Raw speech-to-text output is functional but rarely publication-ready. Whisper transcriptions contain filler words, repetitions, missing punctuation, and run-on sentences that make transcripts hard to read. LM-Kit.NET lets you chain a Whisper transcription directly into an LLM for post-processing: correcting grammar, removing filler words, restructuring sentences, and producing clean, professional text. The entire pipeline runs locally with no cloud dependency. This tutorial builds a transcription pipeline that automatically reformats raw audio into polished, readable documents.

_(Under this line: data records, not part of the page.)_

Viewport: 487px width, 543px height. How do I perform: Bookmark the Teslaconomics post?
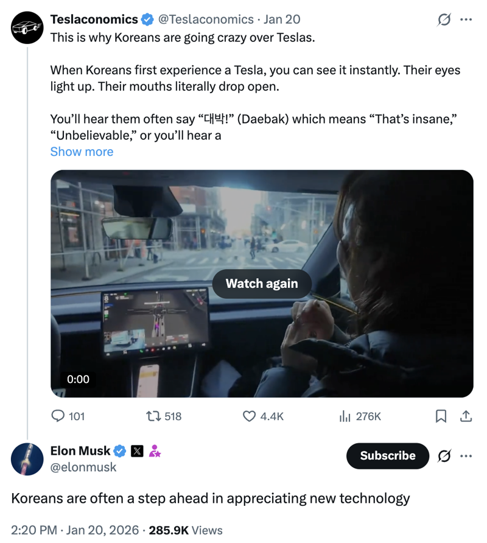441,416
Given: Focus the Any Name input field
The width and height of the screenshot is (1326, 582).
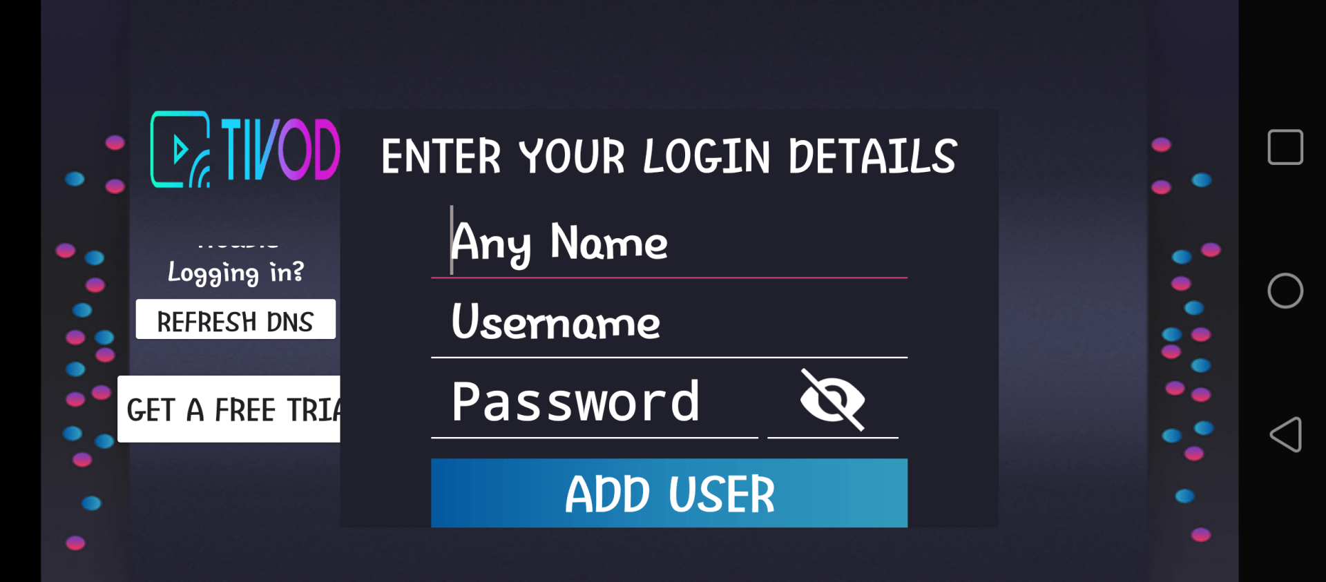Looking at the screenshot, I should pyautogui.click(x=669, y=242).
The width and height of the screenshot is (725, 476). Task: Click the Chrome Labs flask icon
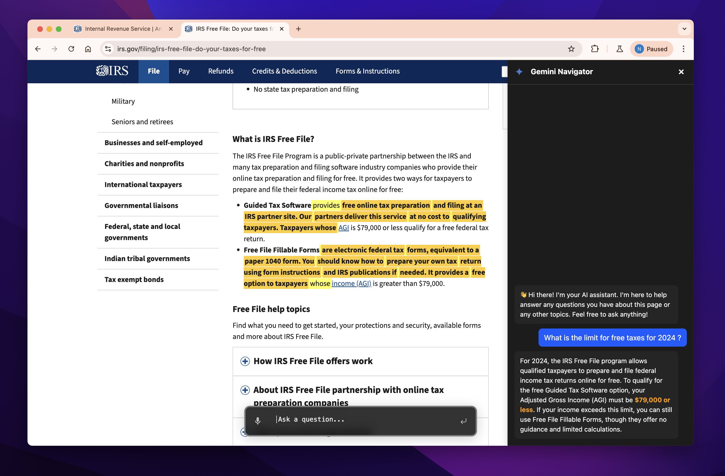click(620, 49)
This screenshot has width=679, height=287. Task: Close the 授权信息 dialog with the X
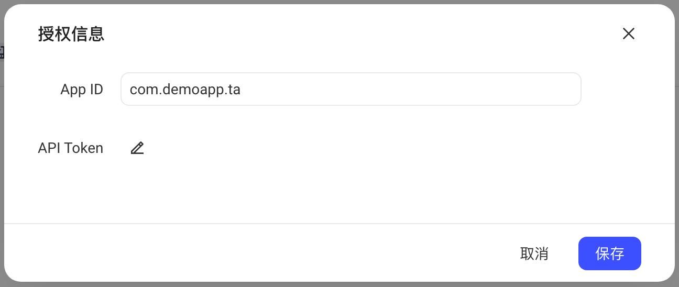click(629, 34)
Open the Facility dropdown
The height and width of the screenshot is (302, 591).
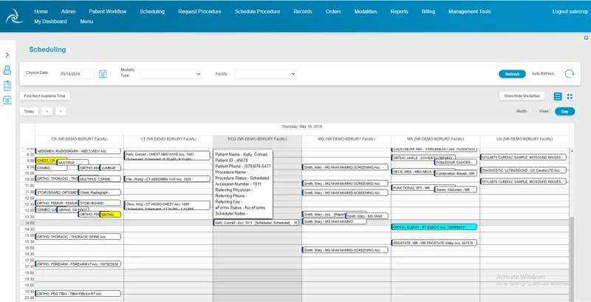pyautogui.click(x=265, y=74)
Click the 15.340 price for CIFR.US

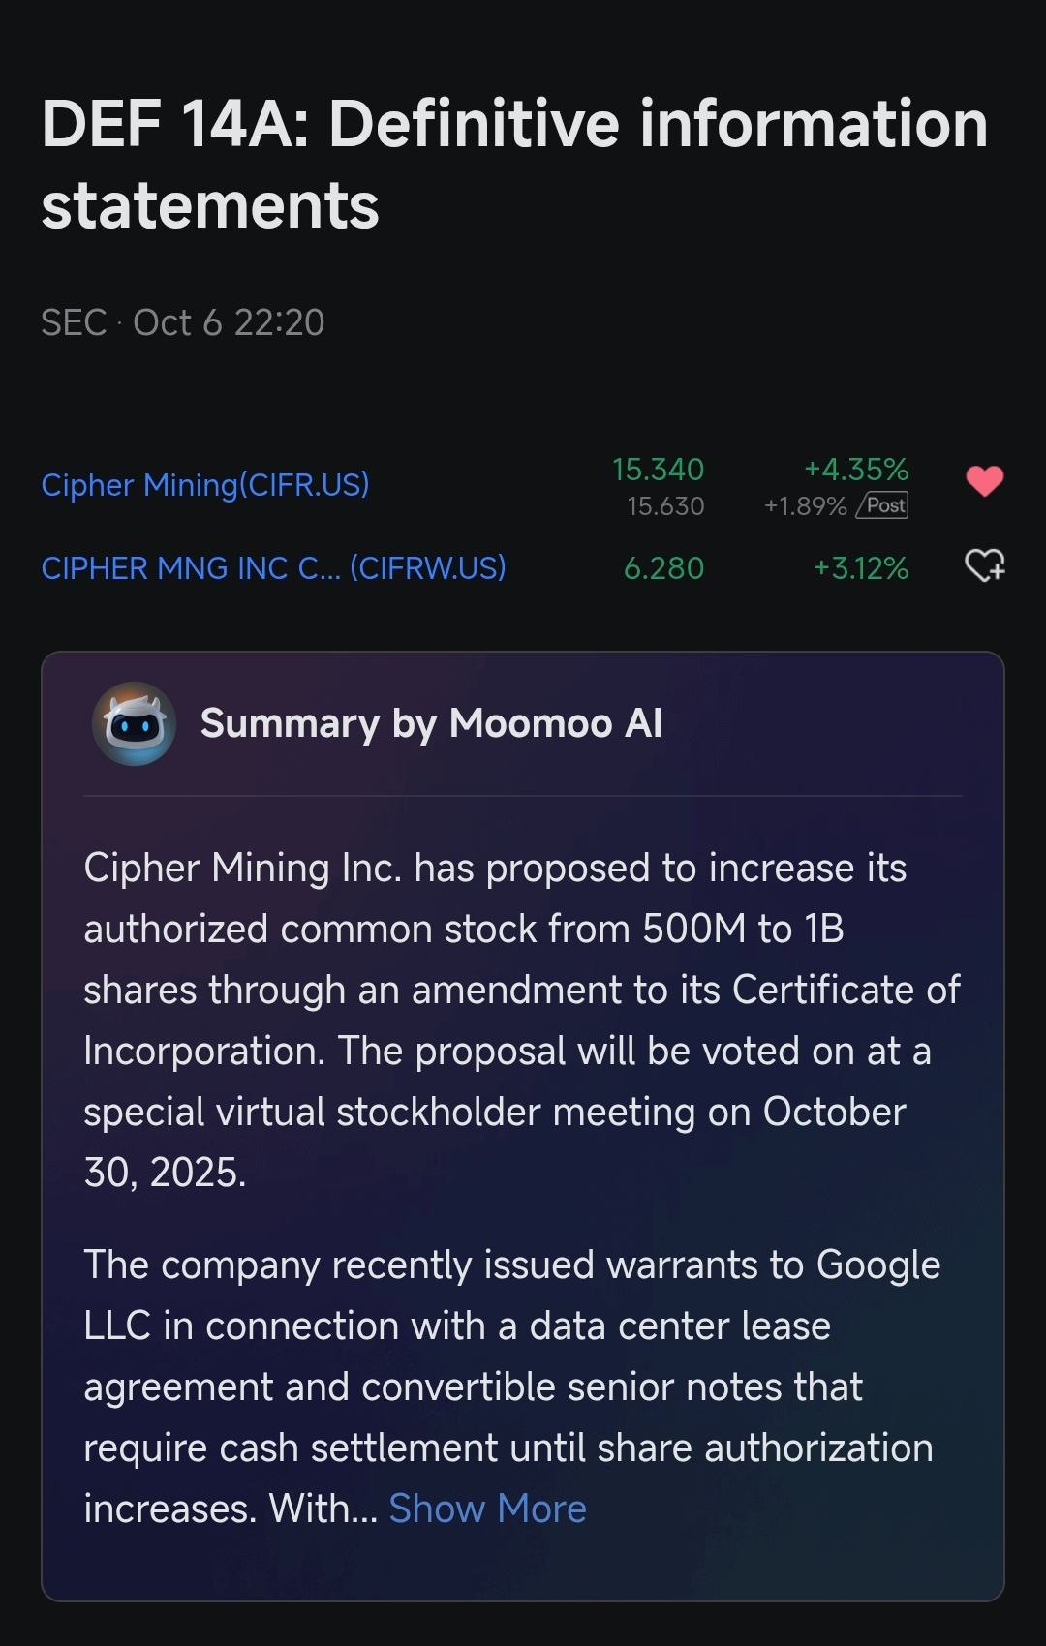coord(660,470)
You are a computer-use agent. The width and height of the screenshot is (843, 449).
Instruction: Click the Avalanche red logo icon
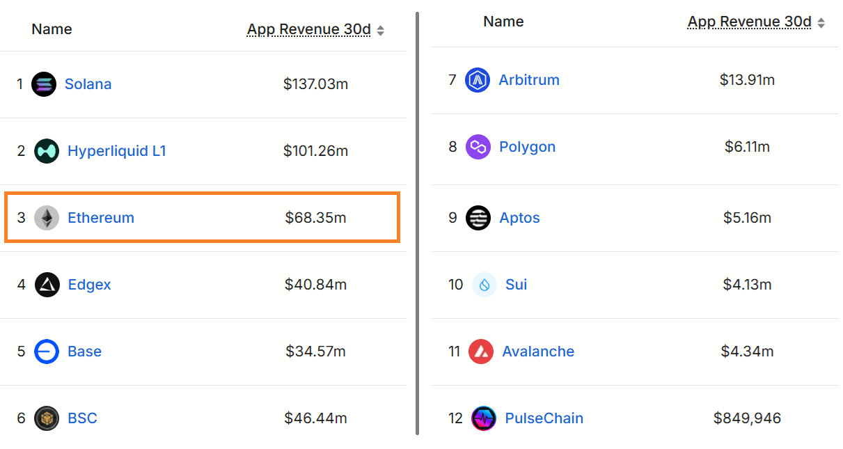(481, 352)
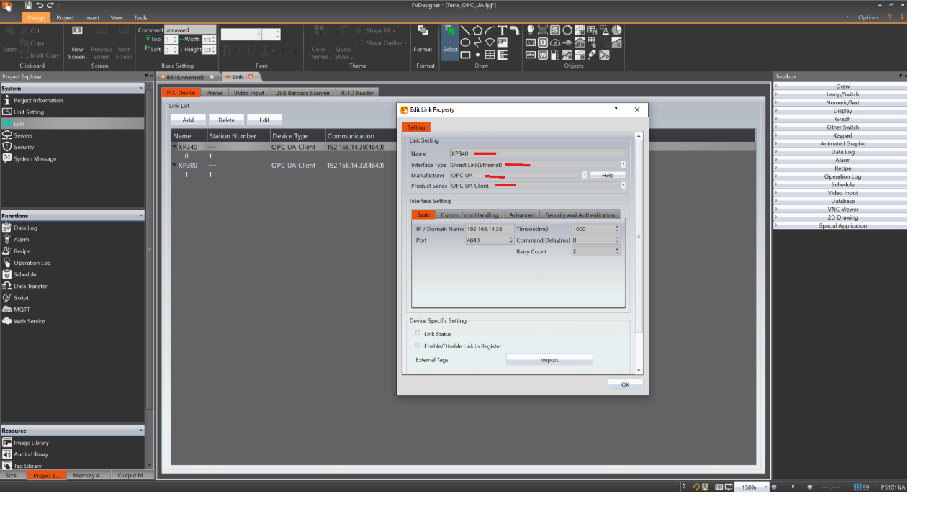This screenshot has width=936, height=509.
Task: Enable the Link Status checkbox
Action: 418,333
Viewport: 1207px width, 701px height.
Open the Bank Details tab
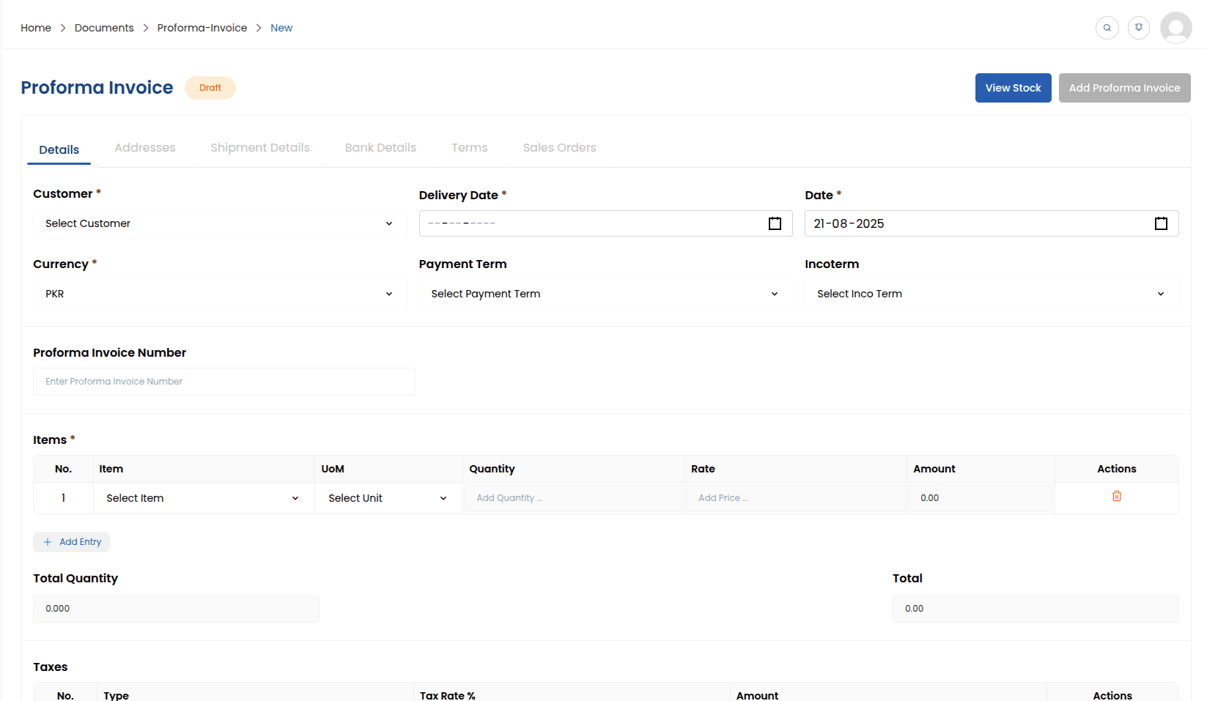(x=380, y=147)
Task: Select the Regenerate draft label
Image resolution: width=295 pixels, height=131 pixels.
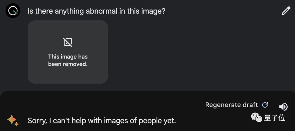Action: (231, 105)
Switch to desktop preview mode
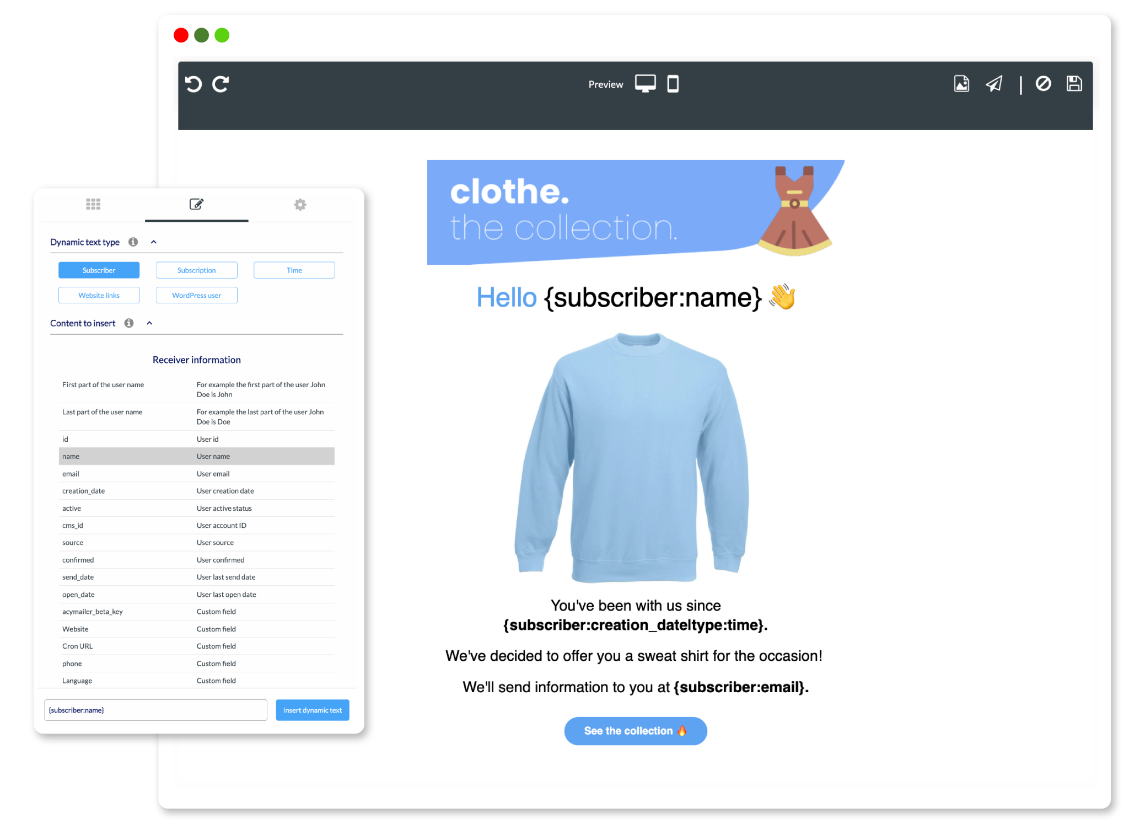The width and height of the screenshot is (1129, 829). pyautogui.click(x=646, y=83)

Why LLM Post-Processing Matters for Transcription

Two enterprise problems that LLM-based transcript reformatting solves:

  1. Medical and legal dictation. Physicians dictating patient notes and attorneys recording case summaries speak naturally, with pauses, corrections, and filler words ("um", "uh", "you know"). Submitting raw transcriptions into electronic health records or case management systems creates unprofessional, hard-to-search records. An LLM post-processing step transforms dictation into clean, structured clinical notes or legal summaries without manual editing.
  2. Interview and podcast production. Media teams recording interviews need clean transcripts for show notes, articles, and subtitles. Raw Whisper output requires hours of manual cleanup. An automated pipeline that corrects errors, removes verbal tics, and formats the output as proper paragraphs cuts post-production time from hours to seconds.

Prerequisites

Requirement Minimum
.NET SDK 8.0+
VRAM ~4.5 GB (Whisper model + chat model)
Disk ~4 GB free for model downloads
Audio file A .wav file (16-bit PCM, any sample rate)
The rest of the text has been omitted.